[Start of Attachment]

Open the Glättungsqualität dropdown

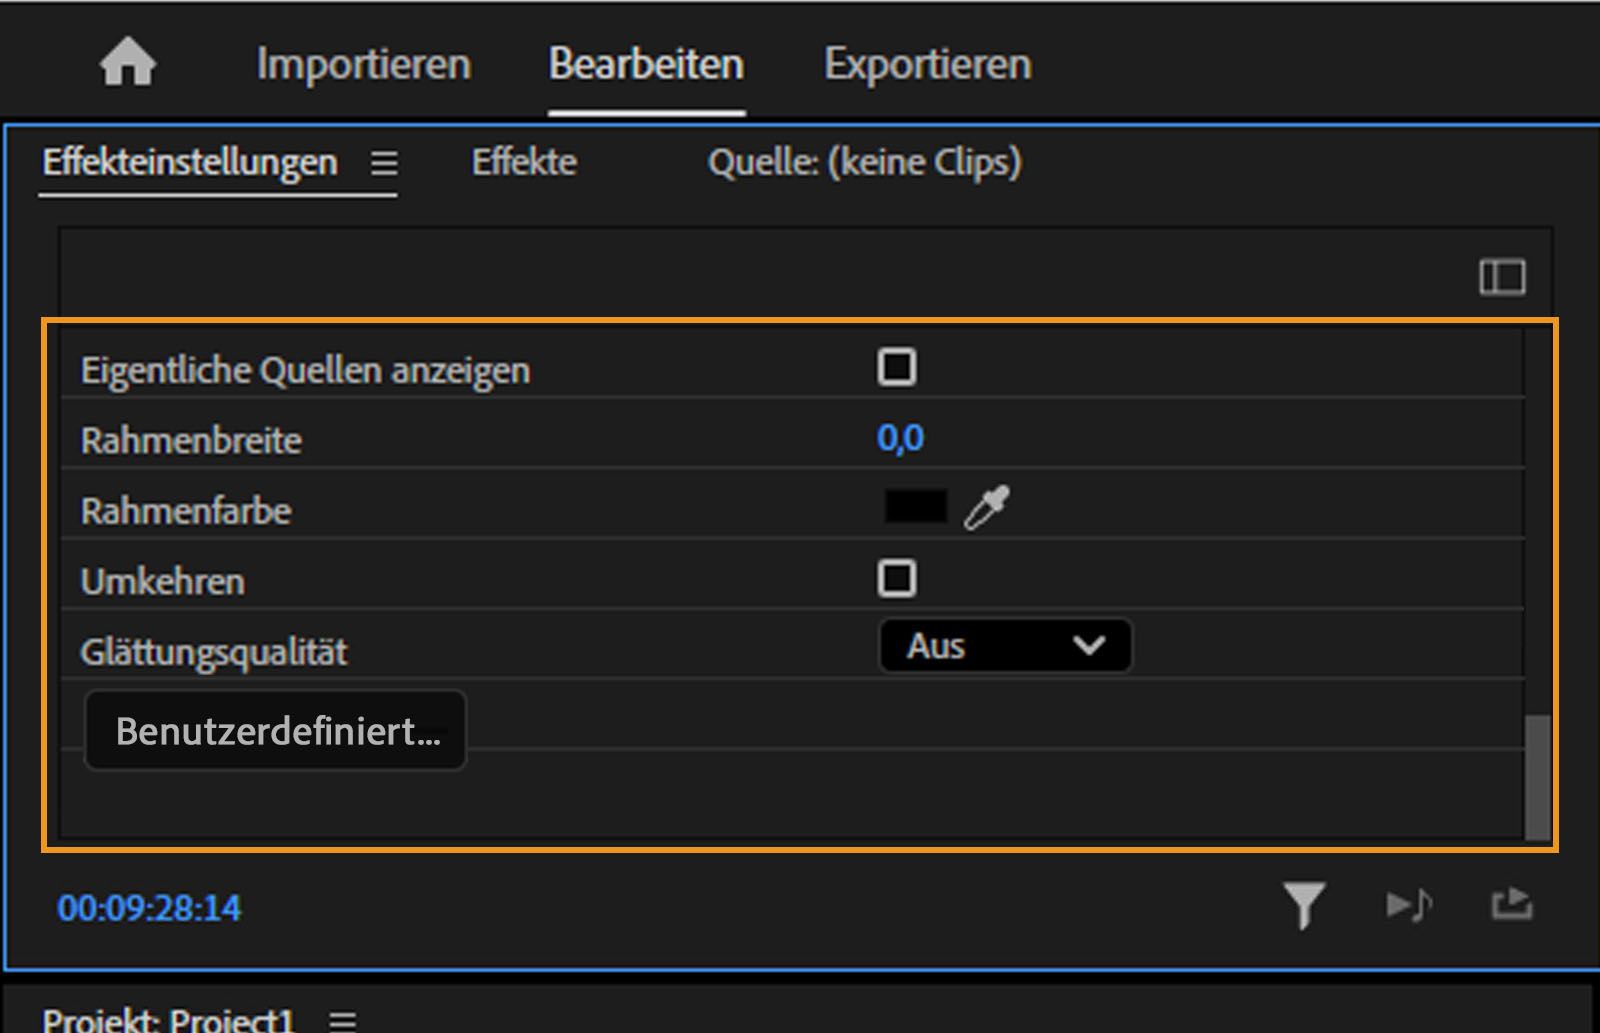pyautogui.click(x=1004, y=645)
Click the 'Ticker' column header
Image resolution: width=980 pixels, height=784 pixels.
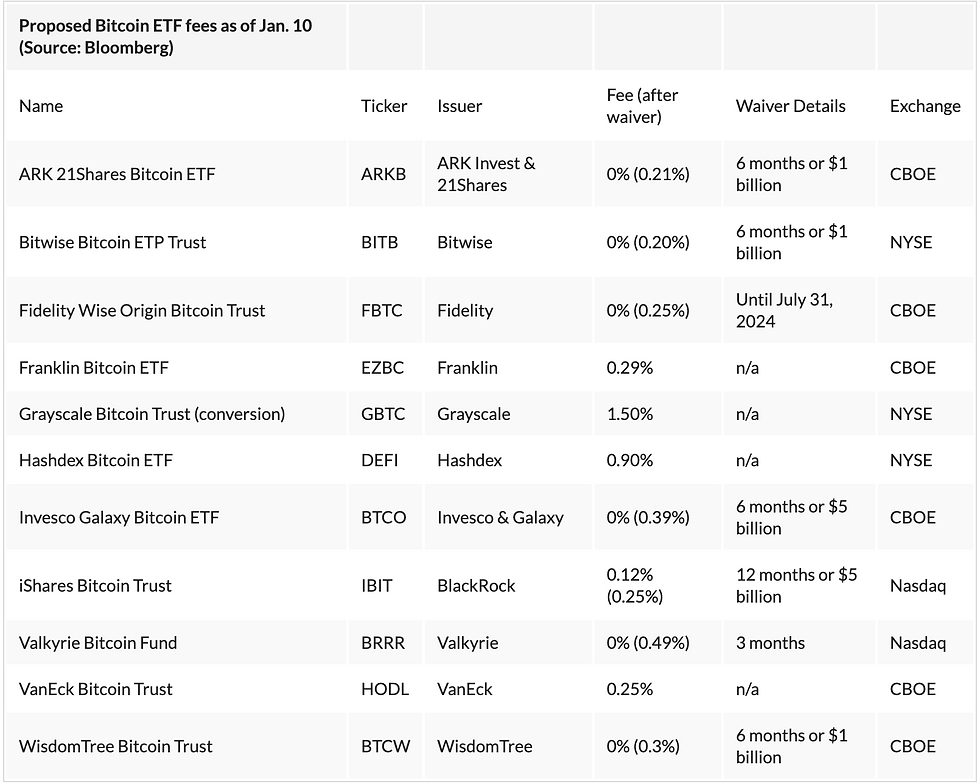click(384, 106)
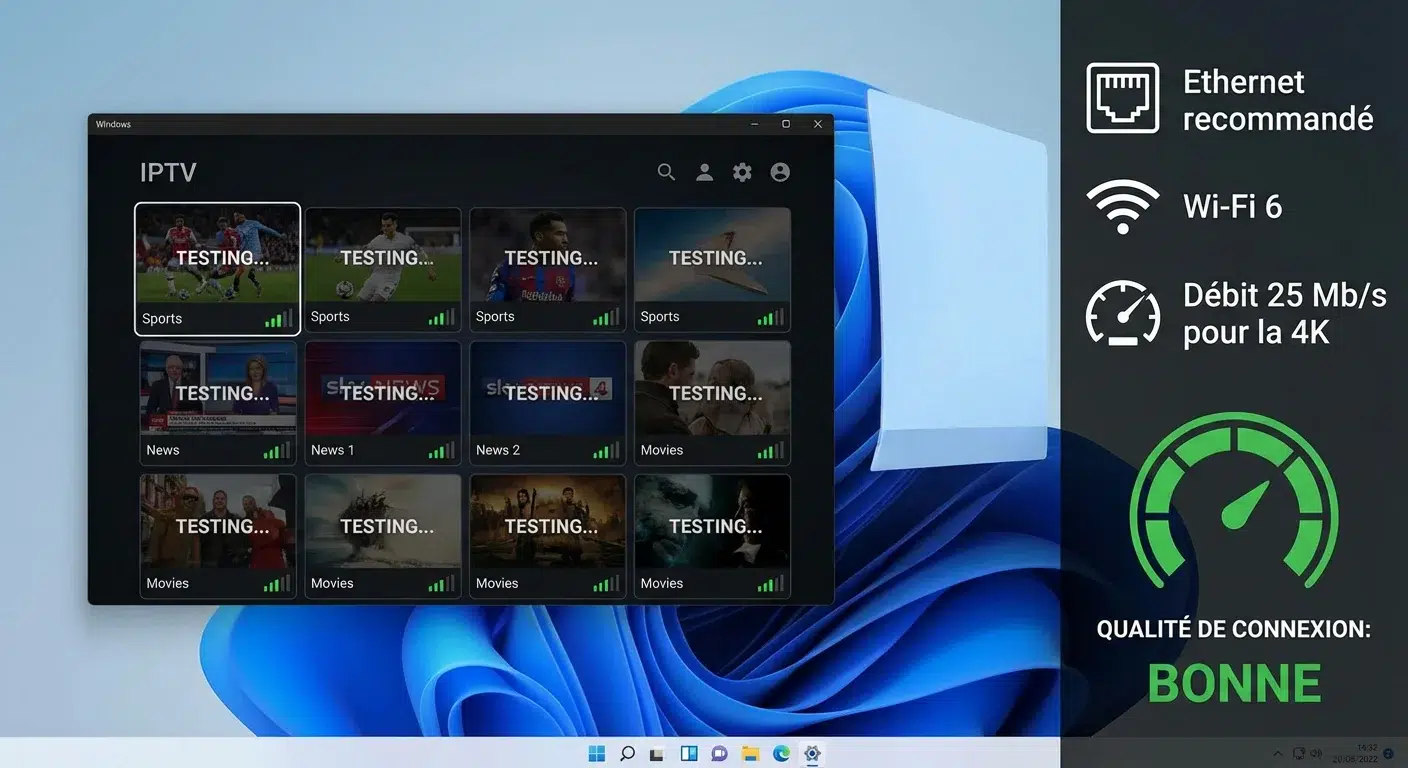Open the Chat icon on taskbar
Screen dimensions: 1408x768
coord(719,753)
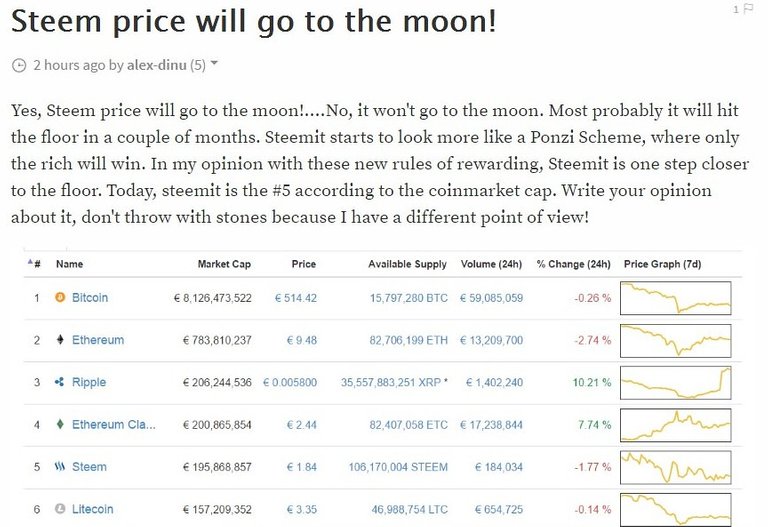The height and width of the screenshot is (527, 768).
Task: Click the clock icon beside post time
Action: (x=19, y=65)
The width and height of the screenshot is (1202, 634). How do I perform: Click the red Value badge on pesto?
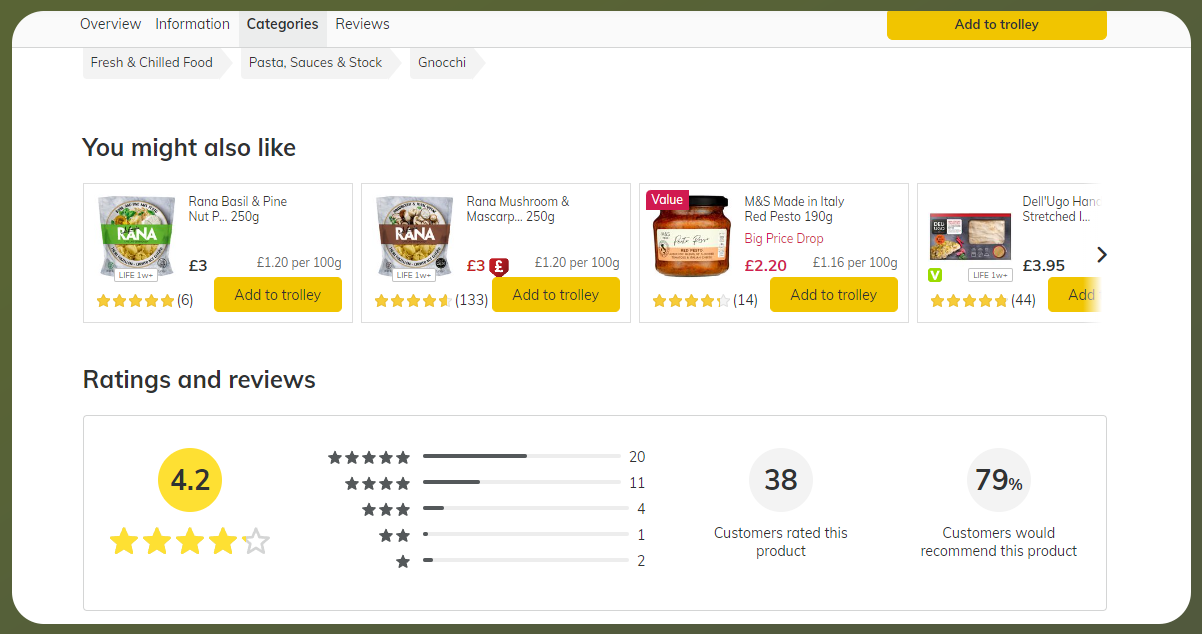point(667,200)
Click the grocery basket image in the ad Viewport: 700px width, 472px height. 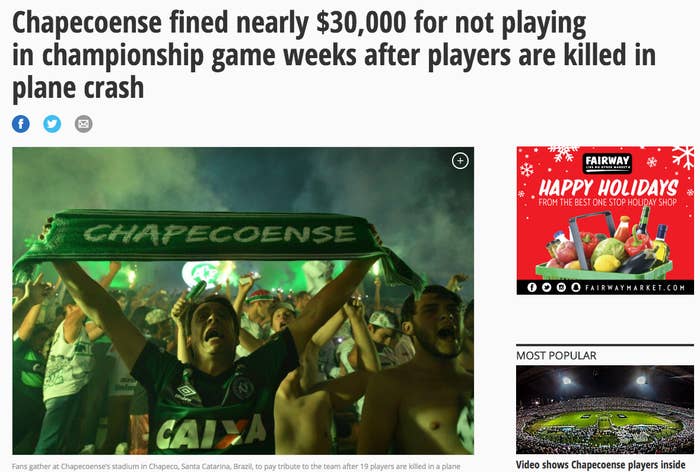point(607,246)
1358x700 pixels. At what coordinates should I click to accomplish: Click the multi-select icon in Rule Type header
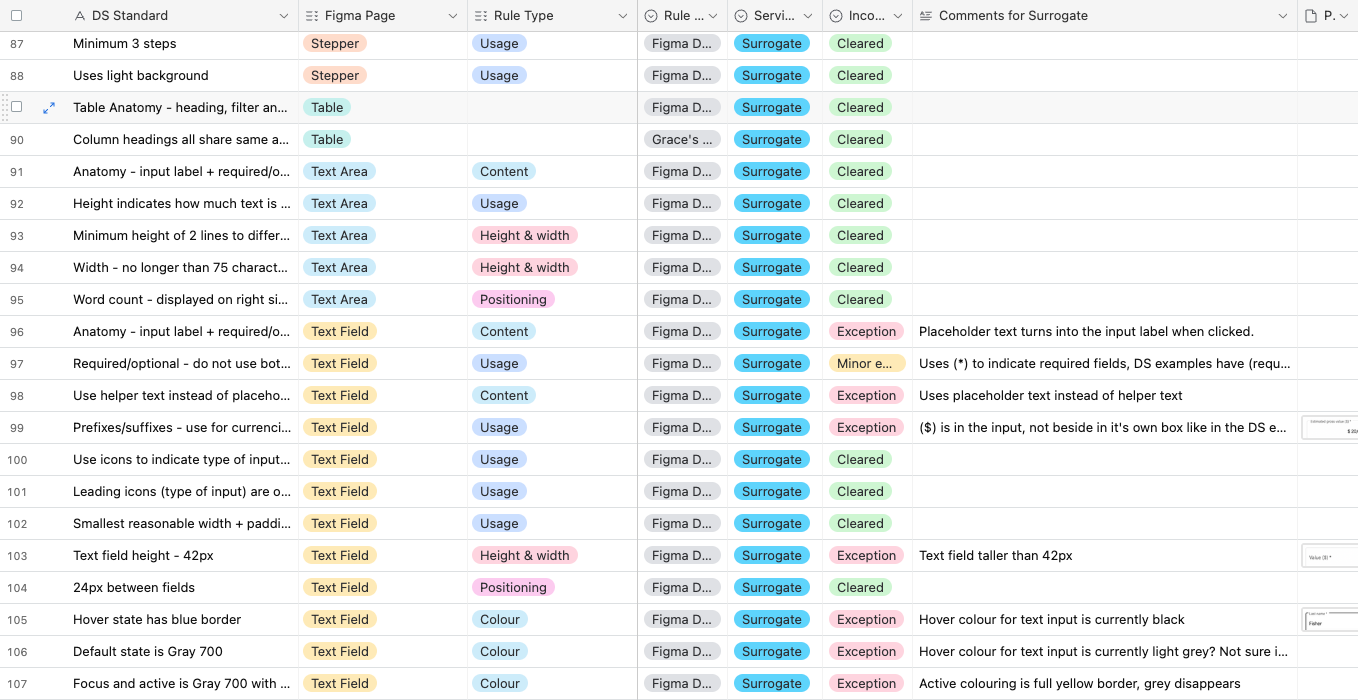[481, 16]
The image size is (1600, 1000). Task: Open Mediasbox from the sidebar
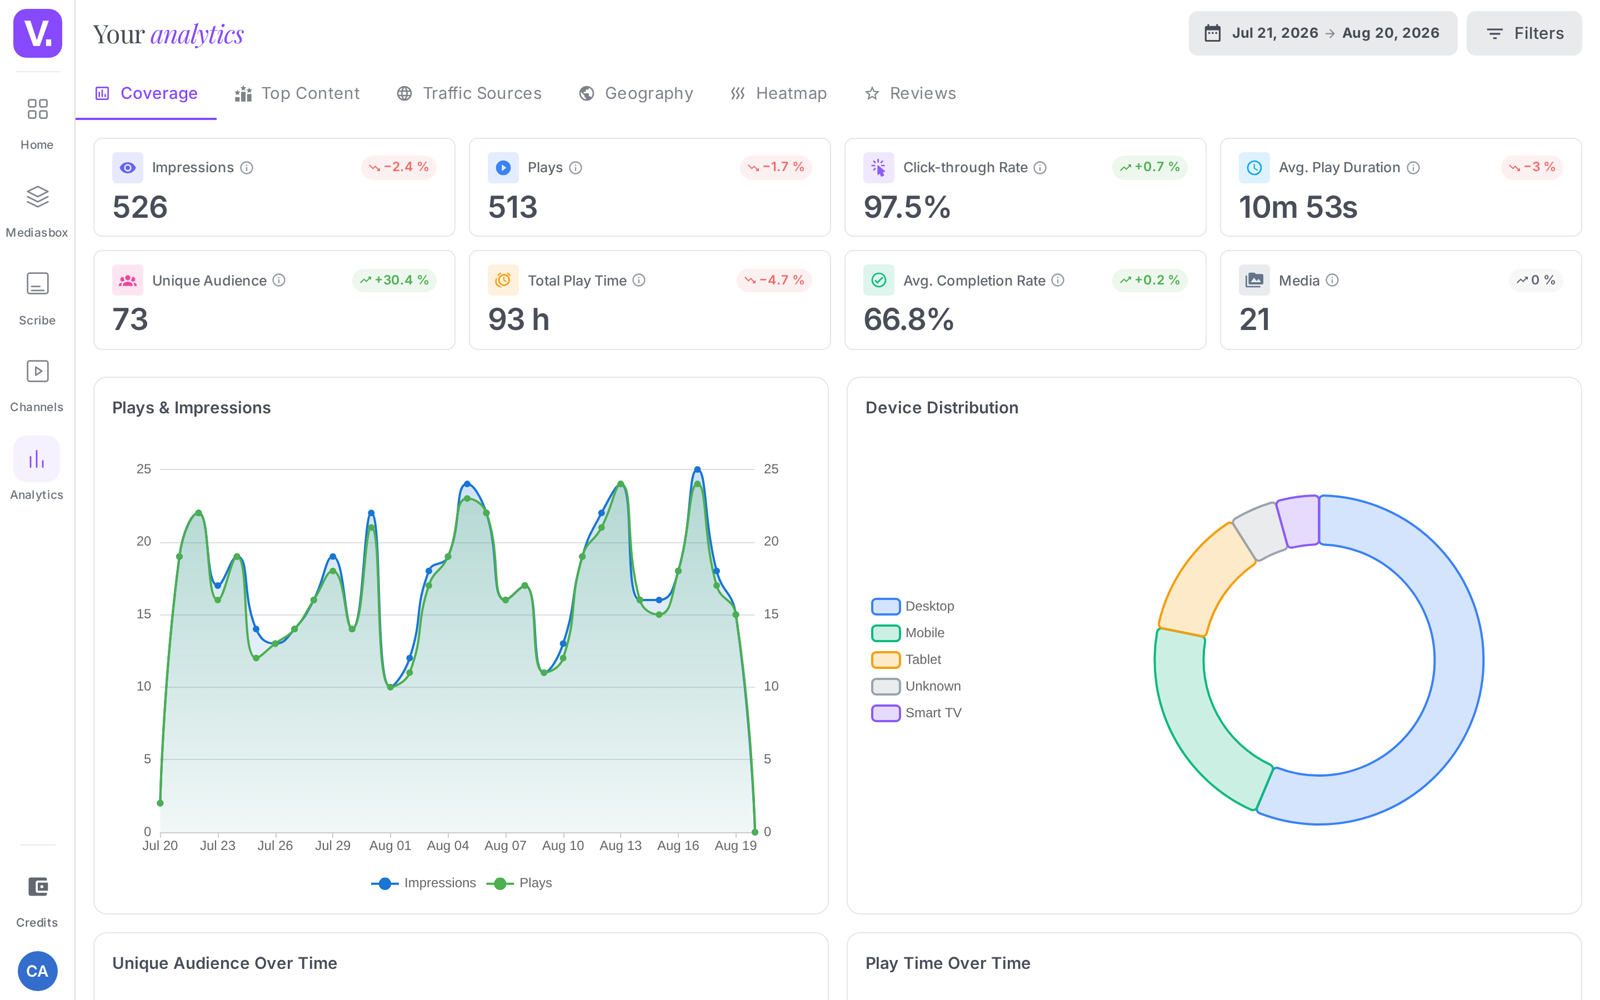pyautogui.click(x=37, y=197)
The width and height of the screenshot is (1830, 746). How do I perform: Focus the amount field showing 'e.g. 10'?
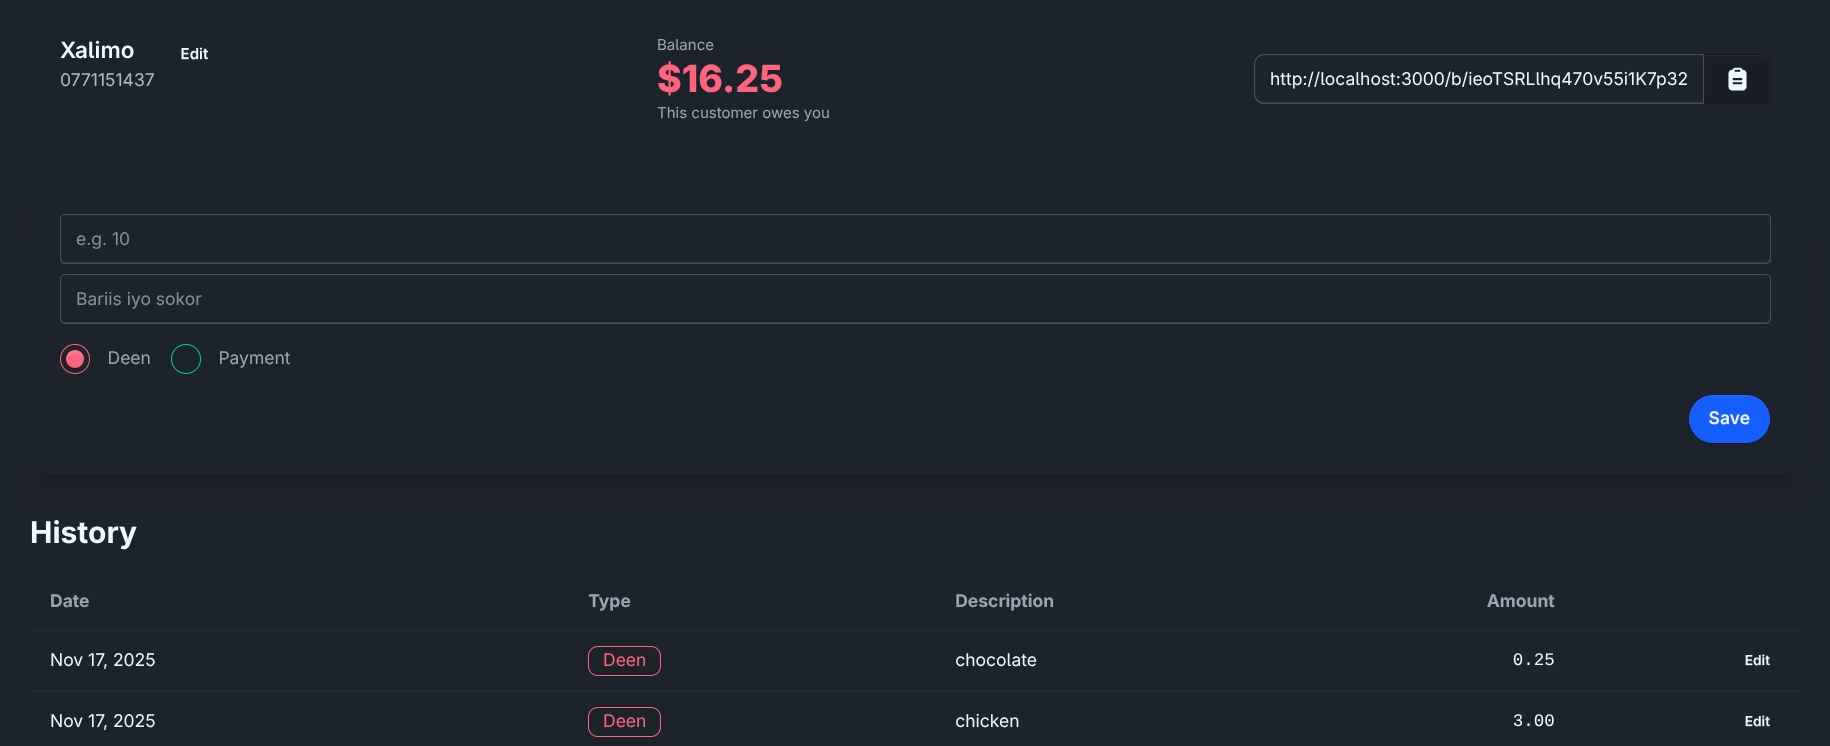914,239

[End of Attachment]

What you set down should be exactly the lines from the line containing "The width and height of the screenshot is (1830, 746)." to the last line of the entries above, both included, with no pictures.

**Answer space:**
The width and height of the screenshot is (1830, 746). How do I perform: Focus the amount field showing 'e.g. 10'?
914,239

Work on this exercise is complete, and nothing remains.